**EXERCISE AIM**
Output the records from the line with "Given: Tap the previous query bubble text" up to and including the line with "The width and height of the screenshot is (527, 393)." as a two-column CSV with the headers request and answer, one row per request. Put each field in double quotes and replace its line breaks with spaces.

**A block of data**
···
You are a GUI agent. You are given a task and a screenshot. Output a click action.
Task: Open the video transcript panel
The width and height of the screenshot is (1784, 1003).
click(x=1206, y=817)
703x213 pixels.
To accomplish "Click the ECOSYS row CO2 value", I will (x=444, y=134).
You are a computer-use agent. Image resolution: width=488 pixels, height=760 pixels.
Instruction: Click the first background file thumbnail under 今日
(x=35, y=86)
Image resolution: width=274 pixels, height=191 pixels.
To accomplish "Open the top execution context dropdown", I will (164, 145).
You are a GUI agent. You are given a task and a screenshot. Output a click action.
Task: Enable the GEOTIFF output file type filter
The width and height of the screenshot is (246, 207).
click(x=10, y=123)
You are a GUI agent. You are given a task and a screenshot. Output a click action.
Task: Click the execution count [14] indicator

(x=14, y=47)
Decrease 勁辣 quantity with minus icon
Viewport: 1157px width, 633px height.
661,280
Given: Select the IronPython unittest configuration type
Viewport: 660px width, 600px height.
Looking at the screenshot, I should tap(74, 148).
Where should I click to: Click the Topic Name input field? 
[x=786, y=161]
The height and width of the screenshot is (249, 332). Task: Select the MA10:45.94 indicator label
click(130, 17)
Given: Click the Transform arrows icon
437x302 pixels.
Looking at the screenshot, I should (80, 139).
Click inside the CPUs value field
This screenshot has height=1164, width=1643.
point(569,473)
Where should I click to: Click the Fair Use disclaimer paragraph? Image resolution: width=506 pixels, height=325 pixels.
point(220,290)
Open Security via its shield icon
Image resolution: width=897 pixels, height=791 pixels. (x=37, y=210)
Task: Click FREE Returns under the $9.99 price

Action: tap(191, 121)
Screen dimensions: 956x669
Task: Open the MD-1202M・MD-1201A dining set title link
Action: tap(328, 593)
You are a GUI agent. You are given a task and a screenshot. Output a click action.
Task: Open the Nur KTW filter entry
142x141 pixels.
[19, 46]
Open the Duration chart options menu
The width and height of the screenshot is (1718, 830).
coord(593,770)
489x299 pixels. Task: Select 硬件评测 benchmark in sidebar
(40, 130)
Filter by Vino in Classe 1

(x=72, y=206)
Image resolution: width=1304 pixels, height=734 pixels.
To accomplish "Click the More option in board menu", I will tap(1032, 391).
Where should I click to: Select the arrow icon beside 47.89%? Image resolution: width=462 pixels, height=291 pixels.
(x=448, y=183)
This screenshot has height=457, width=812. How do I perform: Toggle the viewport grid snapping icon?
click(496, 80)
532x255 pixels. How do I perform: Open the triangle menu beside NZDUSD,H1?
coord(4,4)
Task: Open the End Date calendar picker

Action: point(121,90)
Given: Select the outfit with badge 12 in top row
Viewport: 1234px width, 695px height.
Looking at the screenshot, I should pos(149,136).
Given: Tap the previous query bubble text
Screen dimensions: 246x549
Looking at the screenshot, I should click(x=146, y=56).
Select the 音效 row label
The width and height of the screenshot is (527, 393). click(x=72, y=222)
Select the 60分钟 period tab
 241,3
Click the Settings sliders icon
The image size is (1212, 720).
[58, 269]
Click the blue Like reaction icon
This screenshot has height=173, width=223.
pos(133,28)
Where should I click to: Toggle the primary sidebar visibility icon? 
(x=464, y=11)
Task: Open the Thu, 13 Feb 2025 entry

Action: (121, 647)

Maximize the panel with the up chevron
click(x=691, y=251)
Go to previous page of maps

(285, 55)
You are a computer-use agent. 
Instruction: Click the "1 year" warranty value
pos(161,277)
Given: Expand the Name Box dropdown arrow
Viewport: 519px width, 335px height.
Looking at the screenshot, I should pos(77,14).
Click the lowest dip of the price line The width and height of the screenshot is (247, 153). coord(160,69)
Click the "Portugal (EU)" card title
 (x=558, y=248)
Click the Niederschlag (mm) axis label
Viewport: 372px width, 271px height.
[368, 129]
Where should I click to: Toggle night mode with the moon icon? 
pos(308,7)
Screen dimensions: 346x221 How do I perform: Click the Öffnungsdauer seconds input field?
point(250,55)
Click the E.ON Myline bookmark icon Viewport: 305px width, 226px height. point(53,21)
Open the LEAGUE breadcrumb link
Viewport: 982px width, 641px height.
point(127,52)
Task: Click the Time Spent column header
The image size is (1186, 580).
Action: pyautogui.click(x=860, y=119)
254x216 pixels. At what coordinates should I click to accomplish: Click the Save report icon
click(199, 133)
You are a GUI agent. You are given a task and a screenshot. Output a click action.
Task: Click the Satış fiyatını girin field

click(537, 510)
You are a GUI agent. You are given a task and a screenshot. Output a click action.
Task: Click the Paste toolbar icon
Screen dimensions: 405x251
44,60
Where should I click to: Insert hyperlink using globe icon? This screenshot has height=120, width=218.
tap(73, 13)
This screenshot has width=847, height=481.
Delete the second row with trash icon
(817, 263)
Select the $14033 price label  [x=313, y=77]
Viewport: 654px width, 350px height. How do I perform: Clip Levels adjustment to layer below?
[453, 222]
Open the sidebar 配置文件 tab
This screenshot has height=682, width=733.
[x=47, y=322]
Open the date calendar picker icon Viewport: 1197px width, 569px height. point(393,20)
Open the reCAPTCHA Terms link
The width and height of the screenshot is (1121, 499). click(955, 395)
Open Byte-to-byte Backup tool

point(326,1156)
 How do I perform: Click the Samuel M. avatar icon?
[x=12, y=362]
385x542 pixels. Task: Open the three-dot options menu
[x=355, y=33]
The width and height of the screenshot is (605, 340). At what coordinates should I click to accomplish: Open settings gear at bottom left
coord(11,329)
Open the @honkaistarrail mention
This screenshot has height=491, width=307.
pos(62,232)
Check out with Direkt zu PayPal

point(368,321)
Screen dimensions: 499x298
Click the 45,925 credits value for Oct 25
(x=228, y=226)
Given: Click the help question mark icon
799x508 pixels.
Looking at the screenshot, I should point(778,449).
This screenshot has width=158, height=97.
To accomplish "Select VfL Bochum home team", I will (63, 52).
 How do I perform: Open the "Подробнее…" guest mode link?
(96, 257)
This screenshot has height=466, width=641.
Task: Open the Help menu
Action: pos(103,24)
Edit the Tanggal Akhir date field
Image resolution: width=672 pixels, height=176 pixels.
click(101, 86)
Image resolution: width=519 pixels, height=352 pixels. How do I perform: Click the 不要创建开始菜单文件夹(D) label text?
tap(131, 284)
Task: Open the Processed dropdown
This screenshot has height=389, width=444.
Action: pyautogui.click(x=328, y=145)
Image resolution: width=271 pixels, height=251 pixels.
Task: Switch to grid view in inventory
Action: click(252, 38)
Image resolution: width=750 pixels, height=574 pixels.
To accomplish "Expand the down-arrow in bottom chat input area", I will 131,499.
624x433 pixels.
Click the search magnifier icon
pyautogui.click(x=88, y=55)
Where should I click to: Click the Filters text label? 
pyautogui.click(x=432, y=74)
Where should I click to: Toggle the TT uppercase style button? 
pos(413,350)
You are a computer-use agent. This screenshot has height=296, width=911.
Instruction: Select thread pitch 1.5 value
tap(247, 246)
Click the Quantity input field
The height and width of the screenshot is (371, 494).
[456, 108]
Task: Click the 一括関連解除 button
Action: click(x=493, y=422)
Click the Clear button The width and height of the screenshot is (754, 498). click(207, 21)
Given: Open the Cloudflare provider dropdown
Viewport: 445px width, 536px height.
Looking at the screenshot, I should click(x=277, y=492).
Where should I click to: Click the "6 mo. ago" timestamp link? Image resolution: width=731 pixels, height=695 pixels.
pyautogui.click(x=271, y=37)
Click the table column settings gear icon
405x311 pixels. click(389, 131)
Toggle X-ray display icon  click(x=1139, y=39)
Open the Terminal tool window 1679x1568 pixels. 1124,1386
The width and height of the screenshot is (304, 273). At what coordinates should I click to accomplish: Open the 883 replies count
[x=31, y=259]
···
**THE OUTPUT**
request,answer
"Given: Tap the previous query bubble text Screen dimensions: 246x549","Looking at the screenshot, I should click(x=146, y=56)."
"Select the 音效 row label","The width and height of the screenshot is (527, 393). click(x=72, y=222)"